5) When $15 tax is imposed on producers, this is again the wedge between price paid by the consumers and price received by sellers. Thus, pc - ps = 15

a) D(pc) = D(p) = 43660 - 230p

S(ps) = S(p - 15) = 400(p - 15) - 8000 = 400p - 14000

So, finding the intersection: 43660- 230p = 400p - 14000

p = 57660/630 = 91.52

So, q = 43660 - 230*91.52 = 22610.4

b) Note that p = pc = $91.52; ps = pc - 15 = 91.52 -15 = 76.52

So, tax burden born by consumers = (pc - p*)*q = (91.52 -82)*22610.4 = 215,251.008

And the portion of tax paid by sellers = (p* - ps)*q = (82 - 76.52)*22610.4 = 123,904.992

c) Finally, tax revenue generated for the government = 215251.008 + 123904.992 = 339,156

6) Note that the government earns maximum tax revenue in the last case. Thus, for the government, the best tax policy is to impose $15 tax on the producer.

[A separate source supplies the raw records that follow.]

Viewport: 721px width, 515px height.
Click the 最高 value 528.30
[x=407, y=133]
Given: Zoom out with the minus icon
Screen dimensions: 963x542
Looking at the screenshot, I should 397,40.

7) In same way, we can see that the producers incur minimum tax burden in the first case. So, the best tax policy for the producers is to impose 10% tax on the consumers.

8) Finally, the consumers incur minimum tax share burden when 10% tax is imposed on consumers, so this is the best tax policy for consumers as well.